先に述べた一理一説とは、本来の一理一説だけではなく、一つの途(みち)とは、即ち本来の途ではなく、一つの見識とは、即ち本来の見識ではなく、一つの正しい事とは、本来の正しい事ではないのである。
そこで、先天無為の妙用は、後天有為の世界において、断じて、この先天無為の微妙なところを体得する、ことはできないのである。
風(気)が東から吹いて来るのは、春がこれを主(つかさど)っているのである。
そこで誰がこの東の風をふかせ、また誰がこれを主っているのであろうか。
自然がこれを吹かせ、自然がこれを主っているのである。
風が南から来るのは、夏がこれを主っている。
そこで誰がこれを吹かせ、だれが主っているか、それは自然が、全てを主っているのである。
風が西より来るのは、秋が主となり、風が北より来るのは、冬が主となり、これら全て自然がこれを主っているのである。
それで、そこには後天的に、どこから吹いて来るのか、何が主となっているのかと疑問を抱くが、そこには特別な秘伝などなく、全ては先天無為の自然の賜物である。

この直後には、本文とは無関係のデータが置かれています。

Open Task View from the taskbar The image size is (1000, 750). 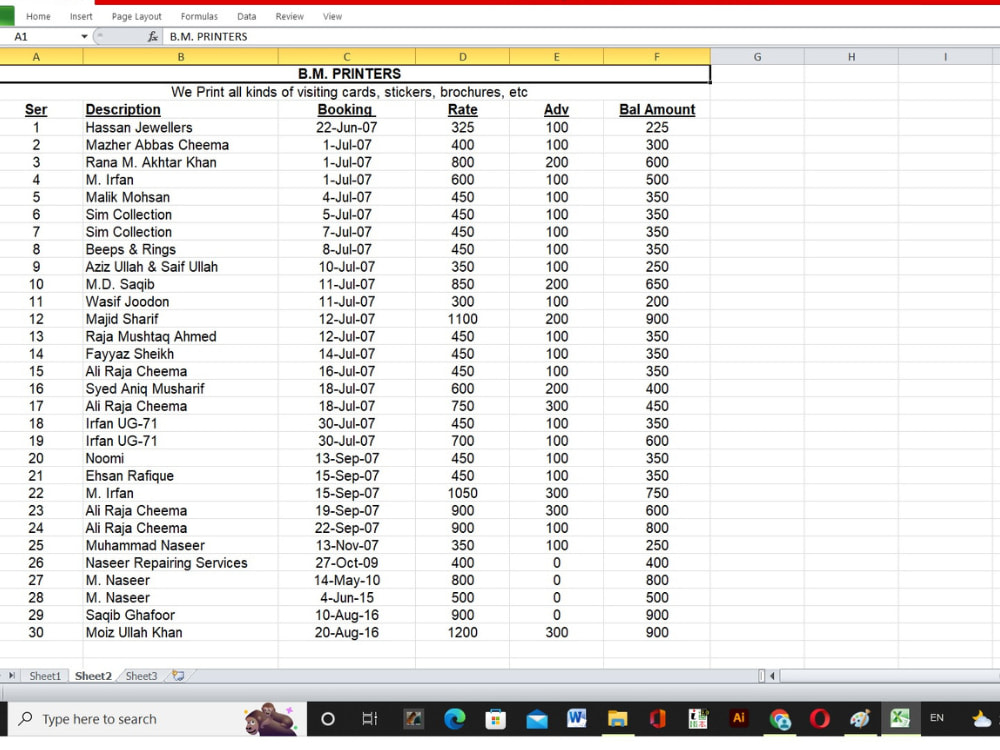[367, 718]
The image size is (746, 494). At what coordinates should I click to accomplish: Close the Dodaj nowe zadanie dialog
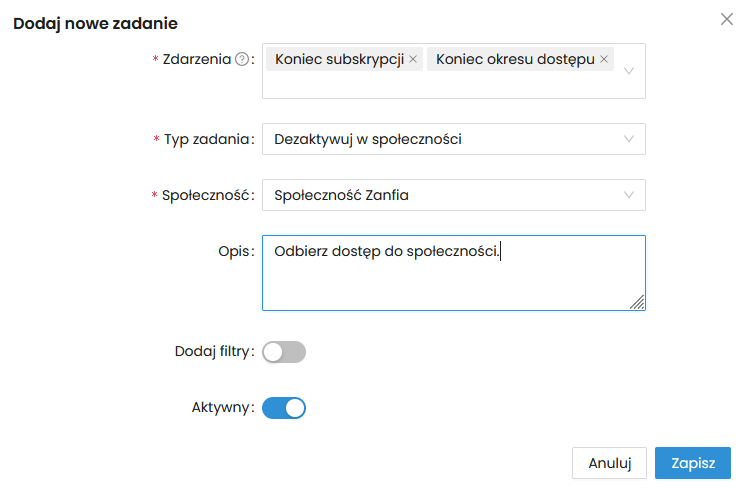pyautogui.click(x=727, y=19)
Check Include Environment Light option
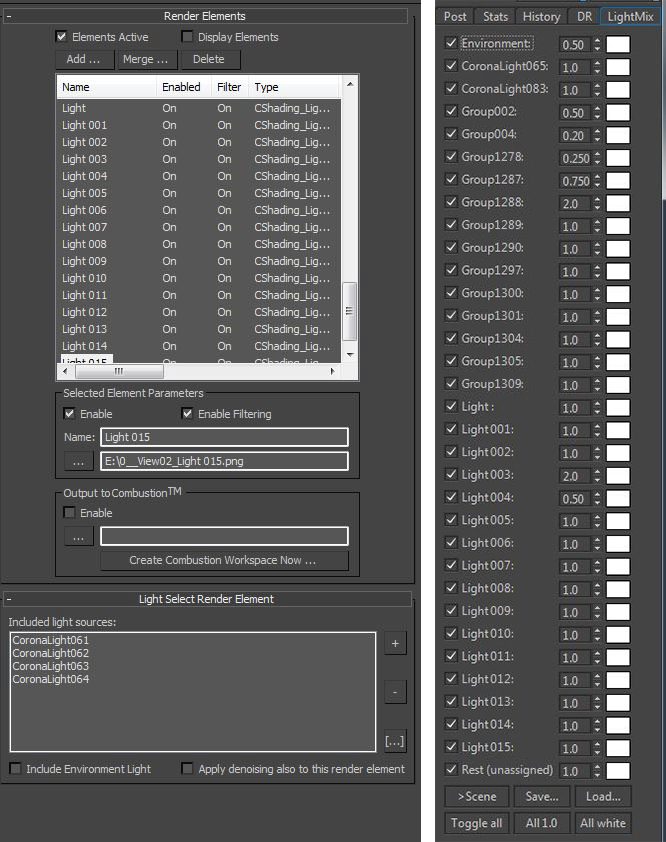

この自然は春夏秋冬の働きによって現れてくるのであり、鳥は春に鳴き、雷は夏に鳴り、虫は秋に鳴き、風は冬に鳴るのである。
それでは、一体誰がそうさせているのであろうか。
そうさせるところには、その方法も無く、その特殊の秘伝も無いのである。
そのしかる所以は、先天無為自然の道がそうさせるのであり、その間に後天において、些かでも有為の意志を加えたり、有為の造作を加えたりする事は出来ないのである。